EXTRACT PROVIDED —
Its military said it has deployed "appropriate forces" and "carried out a rapid response exercise".

President Lai Ching-te said China's drills were "absolutely not the actions a responsible major power should take".

But he said Taipei would "act responsibly, without escalating the conflict or provoking disputes".

US President Donald Trump has said he is not concerned about the drills.

How common are the drills?

This is China's sixth major round of maneuvers since 2022 when a visit to Taiwan by then-US House Speaker Nancy Pelosi enraged Beijing.

Such activities were rare before that but China and Taiwan have come close to war over the years, notably in 1958.

China last held large-scale live-fire drills in April, surprise maneuvers that Taipei condemned.

This time, Beijing is emphasizing "keeping foreign forces that might intervene at a distance from Taiwan", said Chieh Chung, a military expert at the island's Tamkang University.

What are analysts saying?

"China's main message is a warning to the United States and Japan not to attempt to intervene if the CCP (Chinese Communist Party) uses force against Taiwan," Chieh told AFP.

But the time frame signaled by Beijing "suggests a limited range of activities", said Ja Ian Chong, an associate professor at the National University of Singapore.

Falling support for China-friendly parties in Taiwan and Beijing's own army purges and slowing economy may also have motivated the drills, he said.

But the goal was still "to cow Taiwan and any others who might support them by demonstrating that Beijing's efforts to control Taiwan are unstoppable".

DESCRIPTION OF THE TASK — Please say whether each statement agrees with the text on China's drills around Taiwan, answering yes or no and quoting the words of the text that decide it. 1. Donald Trump has said he is concerned about the drills. 2. This is China's sixth major round of maneuvers since 2022. 3. Chieh Chung is a military expert at the National University of Singapore. The material after this text is separate from it.

AVAILABLE DATA —
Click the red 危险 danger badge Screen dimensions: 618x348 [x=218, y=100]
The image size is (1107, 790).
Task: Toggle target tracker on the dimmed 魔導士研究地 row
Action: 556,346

RESULT OF THIS TASK —
1. No: "US President Donald Trump has said he is not concerned about the drills."
2. Yes: "This is China's sixth major round of maneuvers since 2022"
3. No: "Chieh Chung, a military expert at the island's Tamkang University"